Black's sense of humor is pretty distinctive, too. Although White is a little emotionally subdued, given that he wants to die, Black jokes around a lot, kidding White about whether Black people are allowed in his apartment, and clutching his chest acting like White's smarty-pants rebuttals are giving him cardiac arrest.
Inside Man
Those are most of the important external details about Black. But the real man is more inwardly directed—in fact, he's a bit of an armchair philosopher. Whereas White uses his mind to argue for the futility of everything, Black's engaged in the hard work of trying to find some sense in the vast muddle of existence. His conversion to Christianity began at the end of his criminal career: After being attacked and knifed in prison, Black defends himself from his assailant by repeatedly smashing him in the head with the leg from a table that has a screw sticking out of it. Ouch.
Black's attacker suffers permanent brain damage, and Black almost dies due to blood loss. His religious moment-of-truth happens during his recovery when he surrenders to God and hears a voice speak to him, telling him "but for the Grace of God you would not be here." Since then, Black says:
"I don't make a move without Jesus. When I get up in the morning I just try to get ahold of his belt. Oh, ever once in a while I'll catch myself slippin into manual override. But I catch myself. I catch myself." (107)
Yet, Black's religious views aren't entirely orthodox. He admits he's a slight "heretic," but only as much as someone should be, in his view. Everyday he talks to Jesus, who, he explains, "is in my head," after White asks him if Jesus might just be the work of Black's brain. Black is a bit like a Quaker in this way—he believes God addresses him directly, from within (like the Quaker concept of Inner Light) (13).

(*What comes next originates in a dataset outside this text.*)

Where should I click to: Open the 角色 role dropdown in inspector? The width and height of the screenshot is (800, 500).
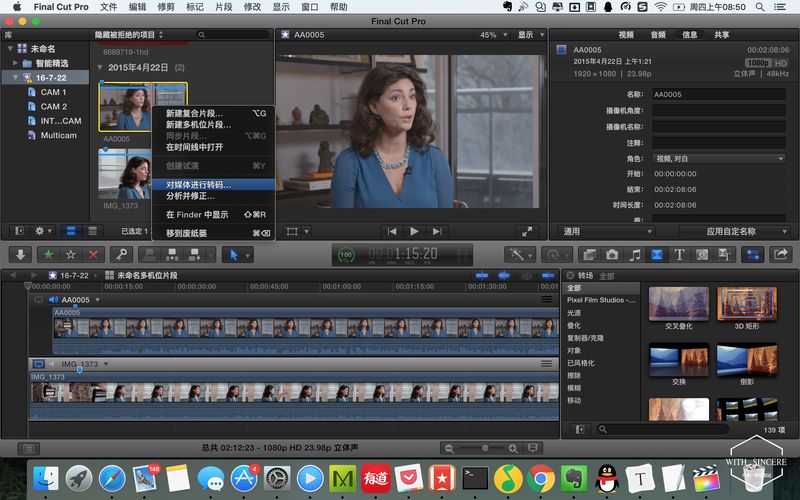pyautogui.click(x=718, y=158)
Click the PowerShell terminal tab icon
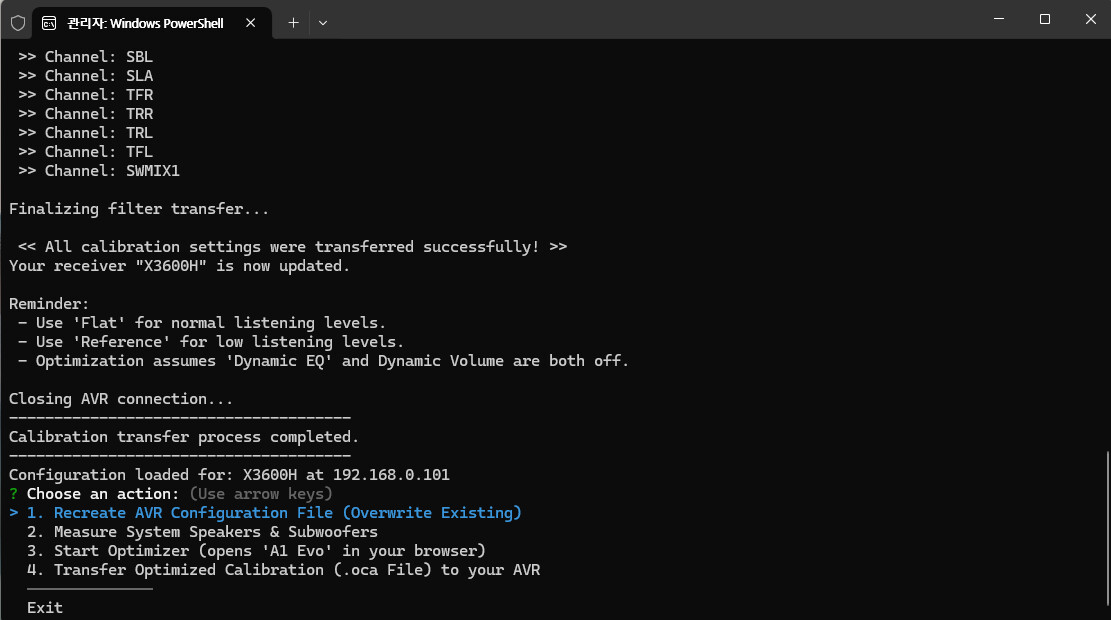This screenshot has width=1111, height=620. tap(49, 23)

There's even a vague hint at the beginning that Black might be somehow involved with the supernatural when White insists he didn't see anyone around him when he went to commit suicide, having checked the area very thoroughly. Black makes light of the idea, asking White if he thinks Black's an angel:
"You lookin at some big black angel sent down here to grab your honky ass out of the air at the last possible second and save you from destruction?" (23)
As we get to know Black better, it seems pretty clear that he's a real, fully formed human character as opposed to a supernatural being—though he believes that the supernatural compelled him to be in the right place at the right time, in order to rescue White.
Spiritual Independent
Since his spiritual views help direct the main arc of the play, we should probably get into them in detail: Among other so-called heresies, Black doesn't believe in original sin. The idea of original sin is that, ever since Adam and Eve fell from paradise, humanity's basic tendency is toward evil. Black, on the other hand, thinks people are basically good, and they go wrong by wanting things they're not supposed to have.
The only other heresy he agrees to tell White is his belief that all human beings are, in a sense, Jesus—the presence of Christ forms the essence of every person, that "forever thing." Also (and this isn't supposed to be a heresy), he believes you can have everlasting life—defined not only as life-after-death, but a new way of being that can start now, in this life, if you let your brother off the hook, and stop judging everyone. You need to make mercy your main mode of being in order to experience this, though, which isn't what White wants to do.
In his debate with White, Black wants to convince White that a sense of fellowship with other people is ultimately what'll pull him out of the hole. But White's stubborn; he's never felt any sense of comradeship with anyone else, even other suicidal and depressed people he's met in group therapy. At the same time, whereas White believes in "the primacy of the intellect"—meaning that reason is the most important thing to follow—Black believes in the primacy of God (for starters) and, therefore, of humanity.
But Black's tragedy is that he fails. White simply won't accept his arguments, and Black ends the play in a state of despair, forced to let White venture back out to probable death. Despite this, however, he still believes in God and won't give up on his spiritual mission. He is faithful in the face of anything.